> Problem A:
Answer these questions from the bathroom-slang text below, one answer per line, marked the same way:
(i) Which word does the first writer call the proper term?
(ii) What did "TB" stand for among the women in their 20s?
(iii) Why did people at the former workplace say they were "going down the hall"?
> Problem B: Revise a part of the bathroom-slang text below, swapping "Folk wisdom" for "Common belief". Begin at the words "No one says" and stop after "the bathroom together.".

> Passage:
=======

"Pee"

I do not like it because it sounds juvenile. “Urinate” is the proper term.

“I’ve got to URINATE! {urinate} {urinate}”

[/TedStriker]

I’m English. “I’ll just go and, er…” usually suffices, but other people in the family say things like “I must just pay a call” or the old favourite “Going to see a man about a dog.” Or just leave the room without a word - why does anyone need a running commentary on the state of your metabolism?

I’m a nurse and many of my friends are also in health care. We, of course, make terrible dining companions for the easily squeamish.

No one says they have to go “pee” or “poop” or whathave you without getting asked for a full report on returning. Volume, colour, odour, texture, smell, etc are all asked about. That happens once, then other people just “go to the washroom.”

At home I default to pee and poop, but my mentions of actually producing such waste are more along the lines of “May I please get 3 minutes to shit in peace?”

When I was in my 20s “breaking open the seal” was the term for the first urination of the night when out drinking. Folk wisdom at the time stipulated that once you had your first pee you would be going frequently from then on.

Another thing we would say. “I have to go the bathroom, I have TB”. TB was our parlance for a tiny bladder, aka we have to “pee.” To an outsider, it must have sounded dreadful, all these 20 something women with tuberculosis going to the bathroom together.

At a former workplace we used to say we were “going down the hall” for a minute. The bathrooms were down a hallway.

=======

> Extracted material:
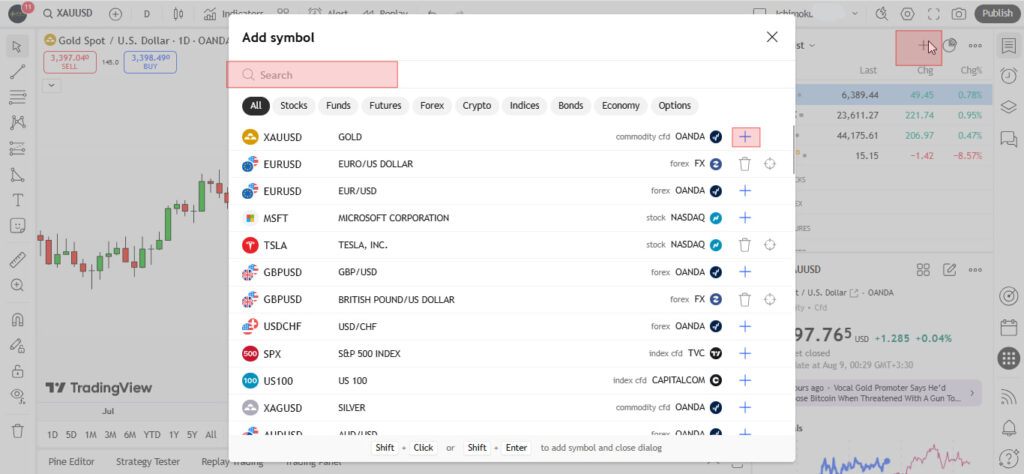Filter symbols by the Crypto tab
Screen dimensions: 1024x474
pyautogui.click(x=477, y=106)
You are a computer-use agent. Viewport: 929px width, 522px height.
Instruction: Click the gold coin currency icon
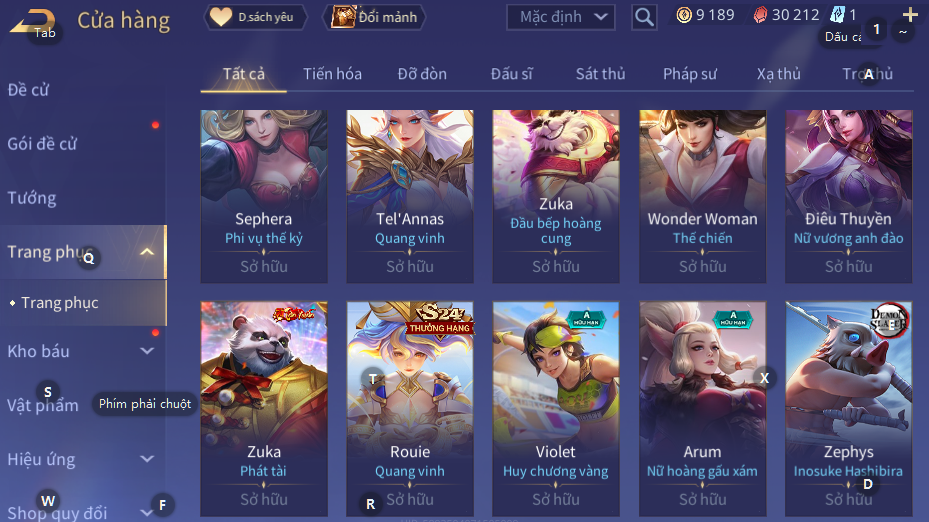coord(684,15)
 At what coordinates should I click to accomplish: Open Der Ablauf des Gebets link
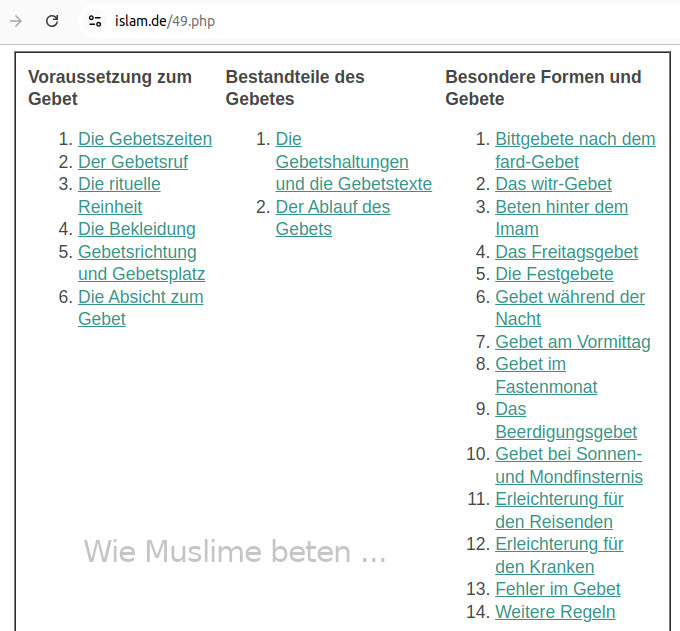(333, 218)
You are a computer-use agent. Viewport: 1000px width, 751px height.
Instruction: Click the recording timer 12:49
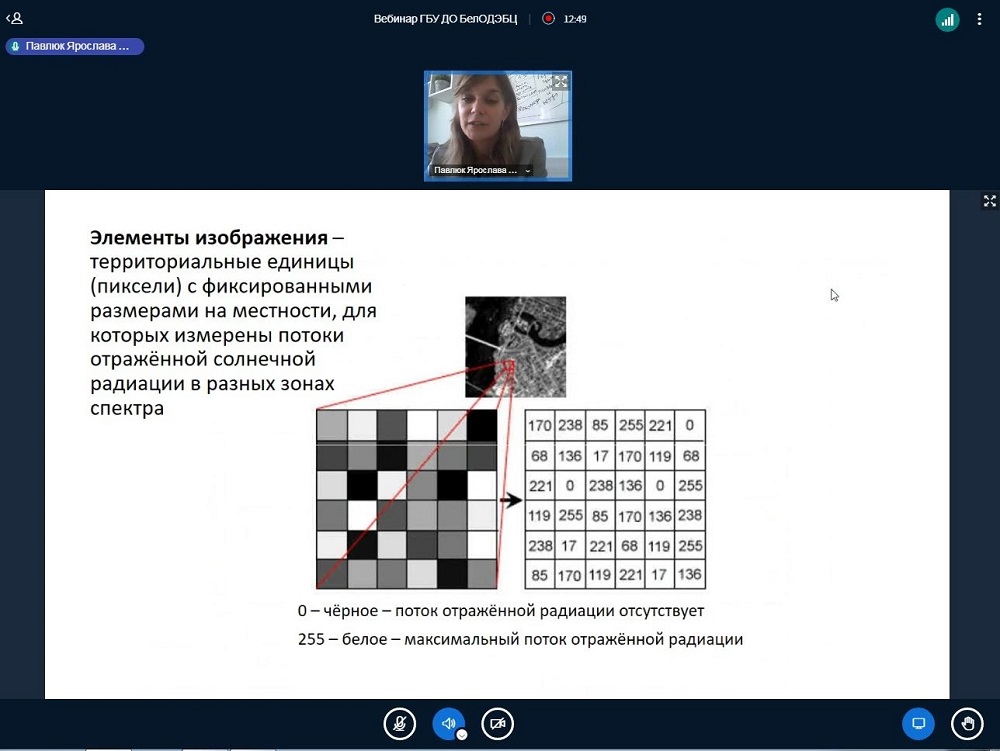click(x=575, y=18)
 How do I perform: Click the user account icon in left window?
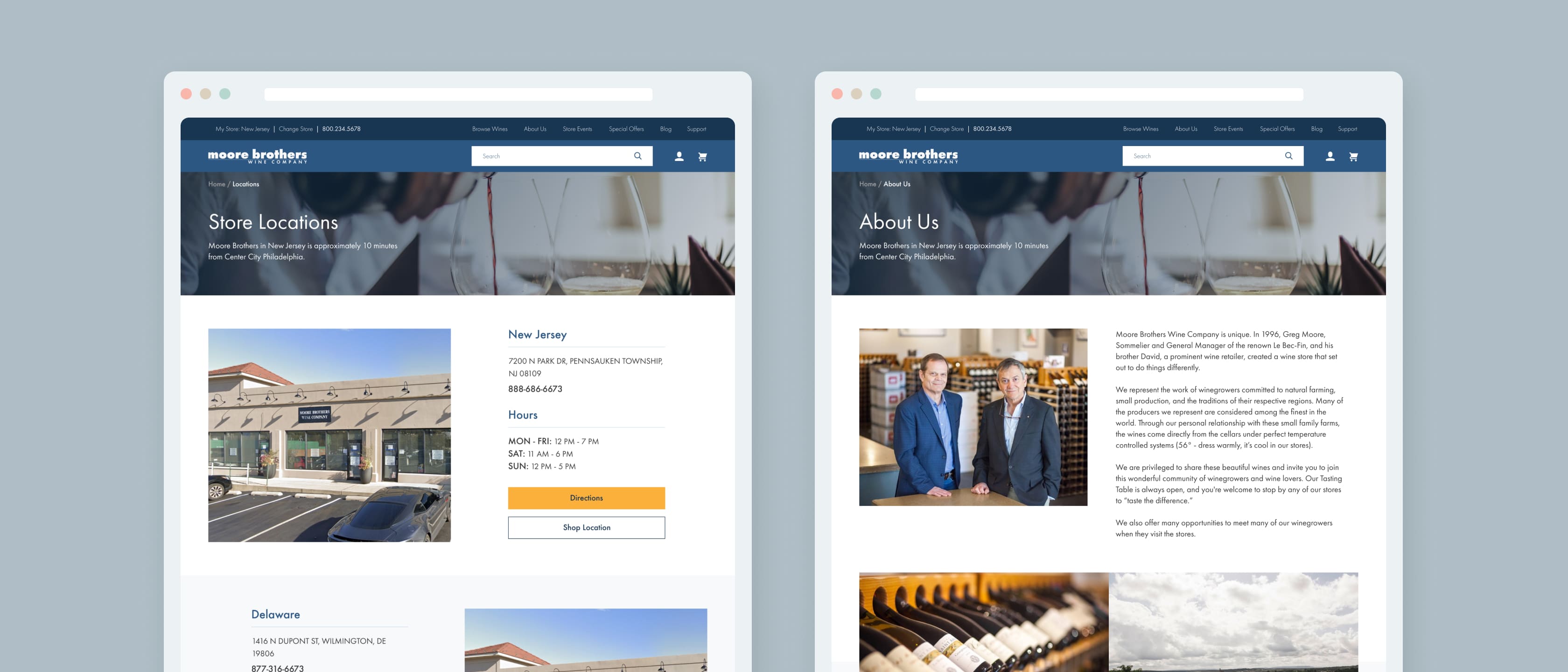coord(679,156)
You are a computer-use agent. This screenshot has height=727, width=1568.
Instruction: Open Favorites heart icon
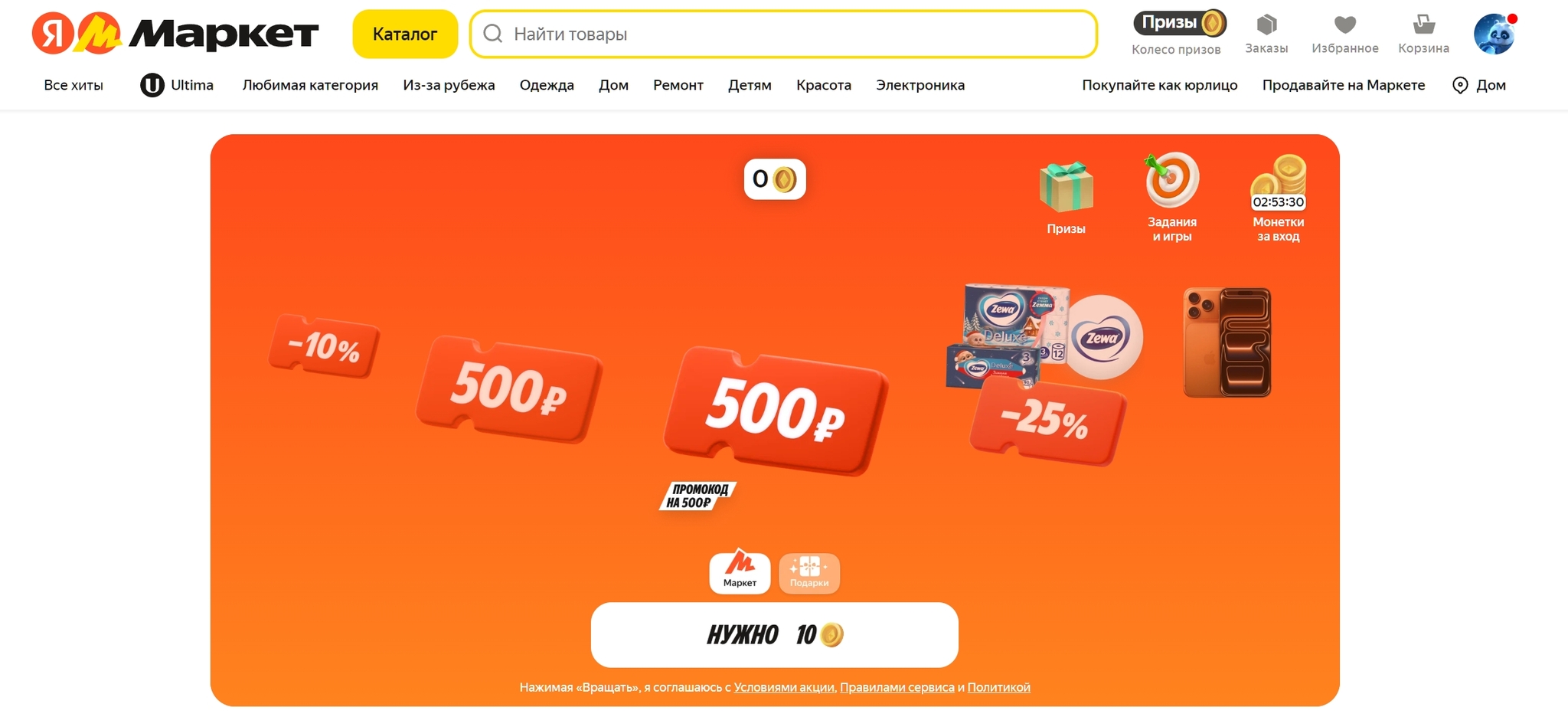coord(1345,25)
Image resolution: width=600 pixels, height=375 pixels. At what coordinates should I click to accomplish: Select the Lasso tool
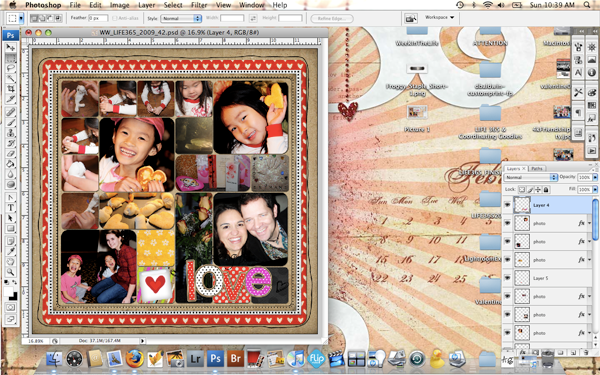point(10,68)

=======

> Complete output A:
(i) "Urinate"
(ii) A tiny bladder
(iii) The bathrooms were down a hallway.

> Complete output B:
No one says they have to go “pee” or “poop” or whathave you without getting asked for a full report on returning. Volume, colour, odour, texture, smell, etc are all asked about. That happens once, then other people just “go to the washroom.”

At home I default to pee and poop, but my mentions of actually producing such waste are more along the lines of “May I please get 3 minutes to shit in peace?”

When I was in my 20s “breaking open the seal” was the term for the first urination of the night when out drinking. Common belief at the time stipulated that once you had your first pee you would be going frequently from then on.

Another thing we would say. “I have to go the bathroom, I have TB”. TB was our parlance for a tiny bladder, aka we have to “pee.” To an outsider, it must have sounded dreadful, all these 20 something women with tuberculosis going to the bathroom together.